Session Title: Vascular Diseases and Diabetic Retinopathy II
Session Date/Time: Friday 18/09/2015 | 16:30-18:00
Paper Time: 17:10
First Author: : P.Mitchell AUSTRALIA
Co Author(s): : M. Larsen J. Korobelnik K. Lorenz C. Lu T. Katz C. Metzig
PURPOSE:The VIVID-DME and VISTA-DME trials evaluated intravitreal aflibercept (IVT-AFL) vs. laser for diabetic macular edema (DME). The current exploratory analyses assessed additional changes in the diabetic retinopathy severity scale (DRSS) score, as well as the development of proliferative diabetic retinopathy (PDR), up to week 100.
VIVID-DME and VISTA-DME were phase 3, randomized, double-masked, active-controlled, 148-week trials. VIVID-DME took place at 73 sites in Europe, Japan, and Australia, and VISTA-DME was conducted at 54 sites in the United States.
Patients were randomized to IVT-AFL 2mg every 4 weeks + sham laser (2q4), IVT-AFL 2mg every 8 weeks (after 5 initial monthly doses) + sham laser (2q8), or laser + sham injections. The primary endpoint was mean change from baseline in BCVA at week 52. The proportion of patients with a ≥2-step improvement from baseline on the DRSS was a secondary end point at week 100. Patients were considered to have developed PDR if baseline DRSS score was <61 and there was at least 1 post-baseline DRSS score ≥61. As the DRSS was assessed only at baseline, week 24, week 52, week 76, and week 100, use of panretinal photocoagulation (PRP) was also evaluated as a proxy for PDR development. Results are presented for pooled IVT-AFL 2q4 and 2q8 treatment arms in each study.

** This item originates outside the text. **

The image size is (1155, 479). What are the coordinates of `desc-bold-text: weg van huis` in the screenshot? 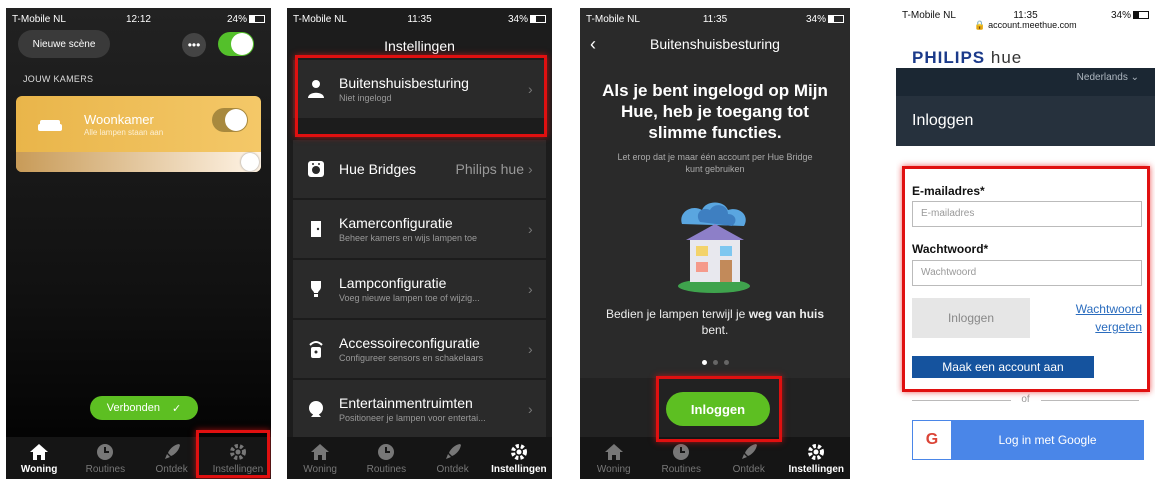 It's located at (786, 314).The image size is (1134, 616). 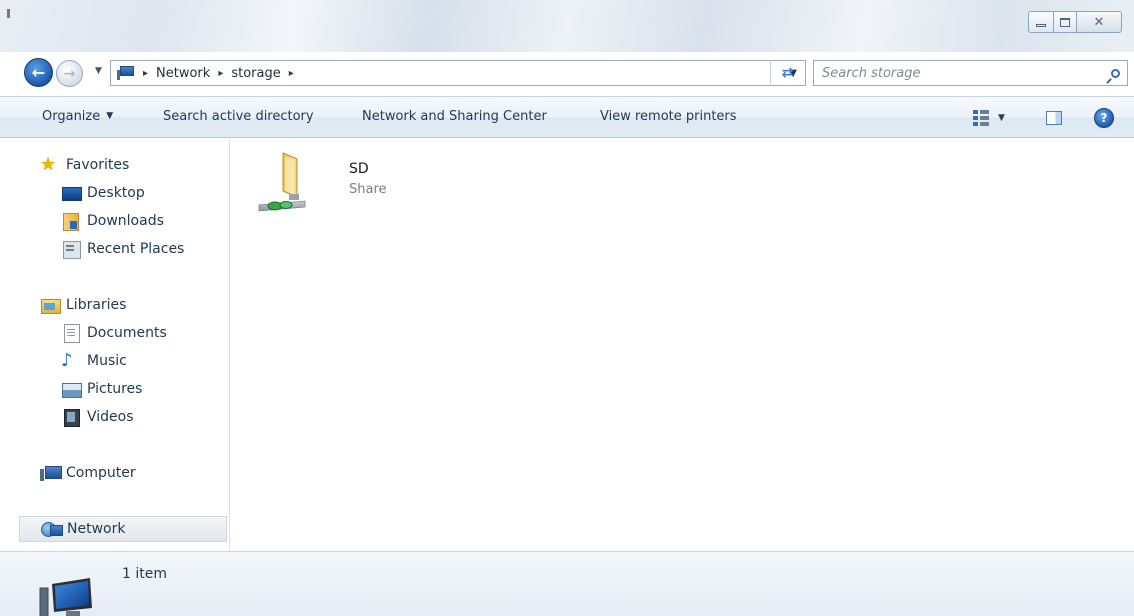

The proportion of patients receiving IVT-AFL vs. laser with a ≥2-step improvement in DRSS at week 100 was 31.0% vs. 8.2% (VIVID-DME) and 37.0% vs. 15.6% (VISTA-DME); the proportion with a ≥3-step improvement was 4.8% vs. 0.0% (VIVID-DME) and 22.8% vs. 5.7% (VISTA-DME). The proportion of patients receiving IVT-AFL vs. laser who developed PDR through week 100 was 1.8% vs. 5.3% (VIVID-DME) and 2.9% vs. 13.0% (VISTA-DME); when data were integrated across the two trials, the respective proportions were 2.4% vs. 9.4% (P≤0.0001). The proportion of patients receiving IVT-AFL vs. laser who received PRP through week 100 was 1.8% vs. 4.5% (VIVID-DME) and 1.3% vs. 5.2% (VISTA-DME); when data were integrated, the respective proportions were 1.6% vs. 4.9% (P=0.0064). Not all cases of PDR led to PRP and not all cases of PRP were captured as PDR at the DRSS reading time points, resulting in different proportions in the two analyses. The most common ocular serious adverse event in IVT-AFL-treated patients was cataract (VIVID-DME, 2.2%, VISTA-DME, 1.3%).
In the VIVID-DME and VISTA-DME studies, a greater proportion of patients treated with IVT-AFL experienced ≥2- and ≥3–step improvements in DRSS scores at week 100 compared with laser-treated patients. Conversely, a smaller proportion of IVT-AFL-treated patients in both studies developed PDR and/or received PRP over the 100 weeks compared with laser. These findings through 100 weeks of the VIVID-DME and VISTA-DME studies demonstrate benefits of IVT-AFL over laser in the treatment of the underlying eye disease in patients with diabetes. These data further support the concept that IVT-AFL has a beneficial impact not only on DME, but also on the underlying diabetic retinopathy.